**Task brief**
Please output exactly the part of the records below that opens with the line containing "Open ABC Pallets" and closes with the line containing "Open the Amazon tab", both lines included, and nothing else.

**Available data**

====================

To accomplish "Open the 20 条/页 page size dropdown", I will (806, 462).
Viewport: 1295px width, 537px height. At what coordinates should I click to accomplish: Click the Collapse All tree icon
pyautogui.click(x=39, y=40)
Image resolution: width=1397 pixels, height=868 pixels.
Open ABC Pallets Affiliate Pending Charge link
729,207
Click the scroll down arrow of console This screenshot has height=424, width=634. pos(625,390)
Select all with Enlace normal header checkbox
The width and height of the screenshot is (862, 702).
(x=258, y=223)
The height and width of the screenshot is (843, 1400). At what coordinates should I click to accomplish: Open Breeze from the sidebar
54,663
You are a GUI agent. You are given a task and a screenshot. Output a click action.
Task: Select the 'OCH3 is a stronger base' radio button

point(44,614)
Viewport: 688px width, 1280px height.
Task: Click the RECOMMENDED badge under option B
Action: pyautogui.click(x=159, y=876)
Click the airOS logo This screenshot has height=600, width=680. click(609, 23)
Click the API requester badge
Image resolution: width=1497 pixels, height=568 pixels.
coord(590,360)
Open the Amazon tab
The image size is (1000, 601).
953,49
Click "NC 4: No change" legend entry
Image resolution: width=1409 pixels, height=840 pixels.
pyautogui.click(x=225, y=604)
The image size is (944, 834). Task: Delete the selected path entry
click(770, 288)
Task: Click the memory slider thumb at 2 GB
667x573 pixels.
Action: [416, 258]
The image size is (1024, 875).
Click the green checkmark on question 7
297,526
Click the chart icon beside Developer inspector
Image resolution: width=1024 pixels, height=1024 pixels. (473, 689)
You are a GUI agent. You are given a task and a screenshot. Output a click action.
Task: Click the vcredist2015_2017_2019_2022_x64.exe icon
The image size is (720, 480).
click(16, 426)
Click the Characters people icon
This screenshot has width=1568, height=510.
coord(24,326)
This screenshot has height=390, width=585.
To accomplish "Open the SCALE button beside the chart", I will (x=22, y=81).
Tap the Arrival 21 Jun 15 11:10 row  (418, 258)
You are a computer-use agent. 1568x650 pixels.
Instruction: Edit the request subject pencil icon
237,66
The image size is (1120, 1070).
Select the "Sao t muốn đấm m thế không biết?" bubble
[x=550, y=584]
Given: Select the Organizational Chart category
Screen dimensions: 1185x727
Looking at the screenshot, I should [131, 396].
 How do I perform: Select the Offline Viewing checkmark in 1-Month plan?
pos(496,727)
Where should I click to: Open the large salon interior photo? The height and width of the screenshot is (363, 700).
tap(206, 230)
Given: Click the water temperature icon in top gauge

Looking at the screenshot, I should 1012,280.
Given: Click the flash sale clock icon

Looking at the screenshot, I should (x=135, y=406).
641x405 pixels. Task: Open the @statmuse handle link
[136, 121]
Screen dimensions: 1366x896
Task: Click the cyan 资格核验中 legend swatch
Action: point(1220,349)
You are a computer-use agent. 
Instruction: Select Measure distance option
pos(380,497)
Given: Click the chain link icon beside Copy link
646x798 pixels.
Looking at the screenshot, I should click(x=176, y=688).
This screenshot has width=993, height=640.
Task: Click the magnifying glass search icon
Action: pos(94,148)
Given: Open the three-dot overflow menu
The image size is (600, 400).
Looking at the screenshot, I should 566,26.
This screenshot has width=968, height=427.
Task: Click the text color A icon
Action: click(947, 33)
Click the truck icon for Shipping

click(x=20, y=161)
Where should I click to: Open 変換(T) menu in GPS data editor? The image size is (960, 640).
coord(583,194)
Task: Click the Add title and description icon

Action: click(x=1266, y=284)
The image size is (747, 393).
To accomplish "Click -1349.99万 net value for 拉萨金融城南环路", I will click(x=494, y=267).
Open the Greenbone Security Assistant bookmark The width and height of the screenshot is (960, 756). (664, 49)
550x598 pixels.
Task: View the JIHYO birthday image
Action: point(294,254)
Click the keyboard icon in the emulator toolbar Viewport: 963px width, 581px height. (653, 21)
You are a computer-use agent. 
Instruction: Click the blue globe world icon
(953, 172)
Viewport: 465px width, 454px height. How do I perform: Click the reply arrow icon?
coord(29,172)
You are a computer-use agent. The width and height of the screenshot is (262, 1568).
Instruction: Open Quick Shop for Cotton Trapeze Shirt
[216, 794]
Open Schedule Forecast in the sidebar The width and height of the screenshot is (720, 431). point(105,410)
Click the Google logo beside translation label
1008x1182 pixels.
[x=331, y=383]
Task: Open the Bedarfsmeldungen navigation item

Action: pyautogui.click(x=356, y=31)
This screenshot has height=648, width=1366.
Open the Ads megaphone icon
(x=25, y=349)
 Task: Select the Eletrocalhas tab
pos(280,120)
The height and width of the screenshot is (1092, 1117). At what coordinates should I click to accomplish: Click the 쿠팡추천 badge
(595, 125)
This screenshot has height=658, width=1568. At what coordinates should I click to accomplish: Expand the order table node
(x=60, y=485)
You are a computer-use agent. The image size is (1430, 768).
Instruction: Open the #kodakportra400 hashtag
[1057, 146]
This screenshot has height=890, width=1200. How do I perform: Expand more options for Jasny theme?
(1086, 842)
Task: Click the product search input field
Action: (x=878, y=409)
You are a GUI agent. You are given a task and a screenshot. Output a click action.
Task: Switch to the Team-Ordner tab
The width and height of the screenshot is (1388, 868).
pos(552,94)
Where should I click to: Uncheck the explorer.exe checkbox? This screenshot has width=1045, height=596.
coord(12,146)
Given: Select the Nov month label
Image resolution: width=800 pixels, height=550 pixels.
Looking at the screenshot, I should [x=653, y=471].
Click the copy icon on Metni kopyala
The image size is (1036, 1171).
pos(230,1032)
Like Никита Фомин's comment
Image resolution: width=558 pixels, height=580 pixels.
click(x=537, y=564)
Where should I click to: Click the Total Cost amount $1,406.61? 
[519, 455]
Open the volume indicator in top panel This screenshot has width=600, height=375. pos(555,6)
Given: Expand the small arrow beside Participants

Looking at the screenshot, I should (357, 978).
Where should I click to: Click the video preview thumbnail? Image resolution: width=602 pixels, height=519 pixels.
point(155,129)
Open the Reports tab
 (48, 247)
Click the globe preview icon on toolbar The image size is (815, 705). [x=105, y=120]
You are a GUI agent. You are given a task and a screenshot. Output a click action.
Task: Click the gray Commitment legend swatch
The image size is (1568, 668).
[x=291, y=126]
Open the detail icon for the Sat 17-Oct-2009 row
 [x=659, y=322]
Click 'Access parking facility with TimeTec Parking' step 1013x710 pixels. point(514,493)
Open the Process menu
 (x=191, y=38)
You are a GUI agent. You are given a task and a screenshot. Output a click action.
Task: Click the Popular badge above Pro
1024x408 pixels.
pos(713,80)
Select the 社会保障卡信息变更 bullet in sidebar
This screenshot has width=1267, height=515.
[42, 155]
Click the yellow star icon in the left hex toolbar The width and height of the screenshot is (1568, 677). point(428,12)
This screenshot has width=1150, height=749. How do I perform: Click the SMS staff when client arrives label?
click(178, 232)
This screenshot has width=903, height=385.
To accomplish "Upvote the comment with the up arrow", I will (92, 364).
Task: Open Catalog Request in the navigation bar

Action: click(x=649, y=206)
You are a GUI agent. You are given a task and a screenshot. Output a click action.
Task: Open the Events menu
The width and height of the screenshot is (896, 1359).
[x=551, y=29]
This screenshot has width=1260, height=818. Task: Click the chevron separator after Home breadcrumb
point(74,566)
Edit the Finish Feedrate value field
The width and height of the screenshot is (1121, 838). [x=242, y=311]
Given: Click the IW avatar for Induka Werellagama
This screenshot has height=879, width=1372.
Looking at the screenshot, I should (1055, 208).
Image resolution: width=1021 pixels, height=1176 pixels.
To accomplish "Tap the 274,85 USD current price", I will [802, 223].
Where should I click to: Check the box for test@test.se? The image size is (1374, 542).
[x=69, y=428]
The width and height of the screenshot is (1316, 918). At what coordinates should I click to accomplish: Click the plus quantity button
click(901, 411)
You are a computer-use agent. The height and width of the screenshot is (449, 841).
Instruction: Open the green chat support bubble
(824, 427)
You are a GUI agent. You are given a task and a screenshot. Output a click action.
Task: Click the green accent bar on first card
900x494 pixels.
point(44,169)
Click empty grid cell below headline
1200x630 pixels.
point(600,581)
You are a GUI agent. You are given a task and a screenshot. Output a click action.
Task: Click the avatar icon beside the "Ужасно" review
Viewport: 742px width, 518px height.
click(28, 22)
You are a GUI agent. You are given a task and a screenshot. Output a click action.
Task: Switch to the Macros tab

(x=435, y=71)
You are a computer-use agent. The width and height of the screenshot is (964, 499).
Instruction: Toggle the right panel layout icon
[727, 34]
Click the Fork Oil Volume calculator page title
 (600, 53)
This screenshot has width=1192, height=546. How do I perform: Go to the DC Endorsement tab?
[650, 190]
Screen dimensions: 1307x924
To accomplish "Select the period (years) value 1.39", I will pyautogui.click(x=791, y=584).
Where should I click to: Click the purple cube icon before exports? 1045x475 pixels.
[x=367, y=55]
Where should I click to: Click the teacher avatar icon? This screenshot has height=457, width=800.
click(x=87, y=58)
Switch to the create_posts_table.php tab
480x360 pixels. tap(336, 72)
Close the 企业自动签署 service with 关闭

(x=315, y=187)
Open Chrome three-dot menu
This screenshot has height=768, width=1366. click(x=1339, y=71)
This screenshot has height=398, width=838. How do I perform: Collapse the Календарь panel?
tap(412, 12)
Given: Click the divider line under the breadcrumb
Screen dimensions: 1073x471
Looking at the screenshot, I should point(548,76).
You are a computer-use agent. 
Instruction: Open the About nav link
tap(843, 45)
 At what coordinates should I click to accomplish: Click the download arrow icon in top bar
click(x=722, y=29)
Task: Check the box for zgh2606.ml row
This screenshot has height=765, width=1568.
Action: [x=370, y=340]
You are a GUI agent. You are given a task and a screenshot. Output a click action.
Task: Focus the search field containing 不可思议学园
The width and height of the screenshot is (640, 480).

====================

**Exercise solution**
Open ABC Pallets Affiliate Pending Charge link
729,207
Click the scroll down arrow of console This screenshot has height=424, width=634. pos(625,390)
Select all with Enlace normal header checkbox
The width and height of the screenshot is (862, 702).
(x=258, y=223)
The height and width of the screenshot is (843, 1400). At what coordinates should I click to accomplish: Open Breeze from the sidebar
54,663
You are a GUI agent. You are given a task and a screenshot. Output a click action.
Task: Select the 'OCH3 is a stronger base' radio button

point(44,614)
Viewport: 688px width, 1280px height.
Task: Click the RECOMMENDED badge under option B
Action: pyautogui.click(x=159, y=876)
Click the airOS logo This screenshot has height=600, width=680. click(609, 23)
Click the API requester badge
Image resolution: width=1497 pixels, height=568 pixels.
coord(590,360)
Open the Amazon tab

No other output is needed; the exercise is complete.